Las mayores atenciones, desde finalizada la segunda guerra mundial, se centraron principalmente en las educativas y militares, abandonándose a aquella que fue el primer objeto de estudio: la familia.
La familia es una institución por excelencia, es la base de la formación psicosocial del individuo, y como tal, tiene un enorme contenido totalizante que generalmente pasa inadvertido.
Y esto se debe a que surgió la creencia que desde los ´60 (aproximadamente, en realidad no fue un corte histórico sino una serie de fragmentaciones) las familias se volvieron más "abiertas", dejándose de lado paulatinamente sus rasgos totalitarios.

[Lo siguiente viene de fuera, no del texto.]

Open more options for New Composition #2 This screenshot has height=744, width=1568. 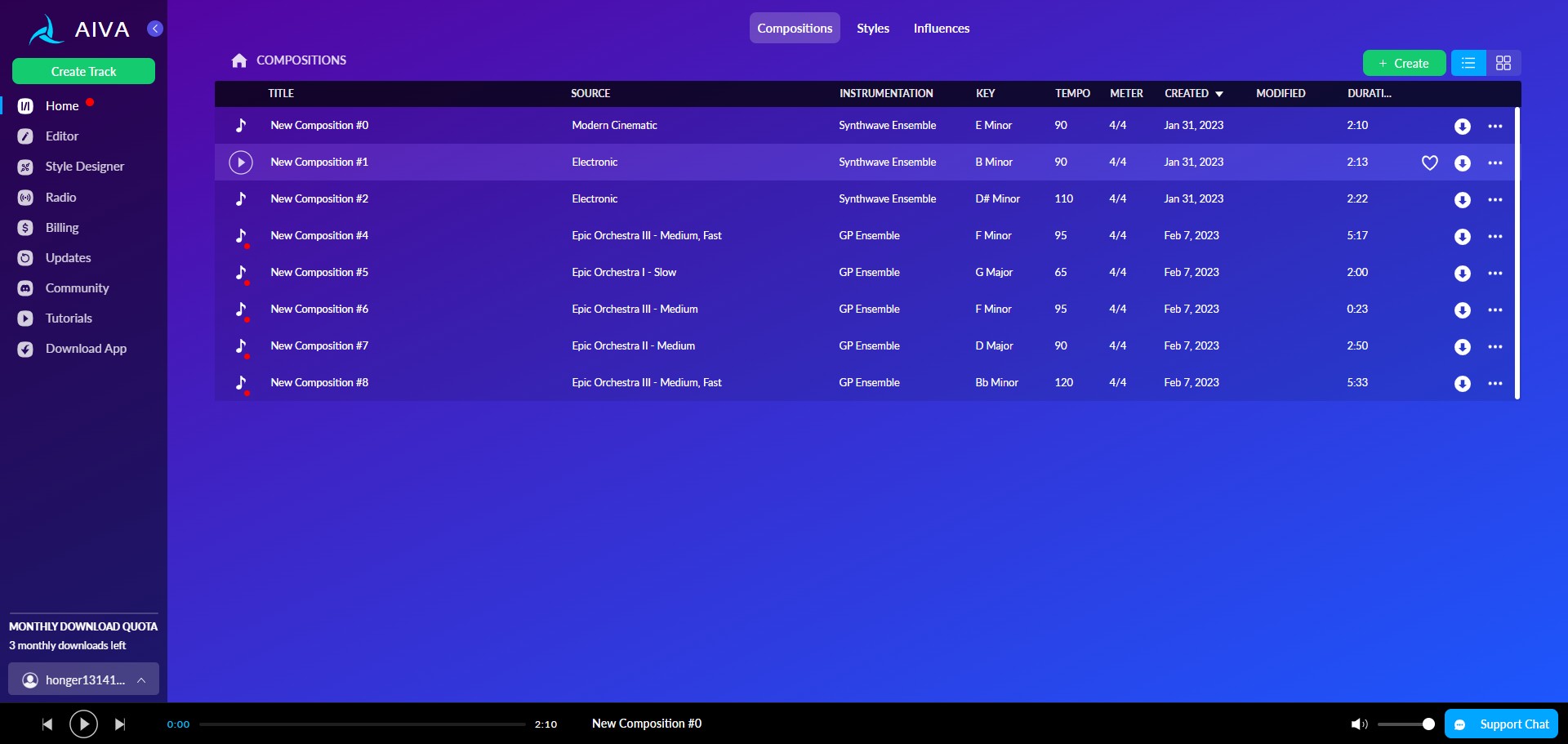pos(1494,199)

Estos rasgos totalitarios no tienen porqué alertar al individuo, si ya desde la antigua Roma el pater familia tenía potestad total sobre sus miembros, pudiendo decidir su vida o muerte; y algo similar ocurría en las tradiciones hebreas y árabes, en algunas de las cuales el hombre podía deshacerse de su esposa simplemente anunciando públicamente que se divorciaba de ella, a partir de ese momento, quedaba libre y la mujer quedaba "manchada", censurada por una sociedad que otorgaba excesivo poder a uno de sus miembros.
En tiempos modernos, con la normalización/ legalización social (principalmente) se ha venido subsanando este error, y se han aplicado una serie de medidas que actúan como frenos a este abuso del poder; pero realmente sirven?.
Hoy en día se sabe que mantener a un hijo cuesta, sea de la edad que sea, si este no aporta económicamente su tutor (en caso sea solo uno) tendrá excesivos problemas para mantenerlo, y para prevenir estas necesidades básicas (alimentos, ropas, remedios) se establecieron medidas como la manutención.
También se encaró de frente la problemática del maltrato infantil, aunque hoy en día, en nuestro país, es un tema que recientemente está penetrando, con muchas dificultades, puesto que todavía son fuertes aquellos mitos que dicen que "Más vale una buena paliza a tiempo que posteriores dolores de cabeza", o aquel otro que establece rotundamente que "Los mayores saben lo que es mejor".
Los abusos se siguen cometiendo hoy en día, con la diferencia de que antes se lo hacía públicamente y estaba legitimado al pater familia; mientras que hoy, cualquiera de los miembros (desde una madre, pasando por un hermano, un tío, un primo, y hasta algún conocido de la familia) tiene potestad para hacerlo siempre y cuando cumpla ciertos requisitos básico (como por ejemplo, que sea mayor).
¿Será que el poder radica en la edad?. No es mi intención analizar esto ahora, sino demostrar como este poder totalizante de la familia actúa en los casos de maltrato.
Si bien es totalmente cierto que para este trabajo solamente conocí tres historias de vida en profundidad (a las cuales no tengo grabadas por ser consideras privadas por parte de las entrevistadas), debo también admitir que tengo un ligero conocimiento que ya traigo de un trabajo posterior en una ONG orientada a la prevención y atención al maltrato infantil.
De allí que no crea que existan grandes diferencias, sino que más bien puedo aportar ofreciendo explicaciones sociológicas a la temática del maltrato como un reafirmamiento del poder personal.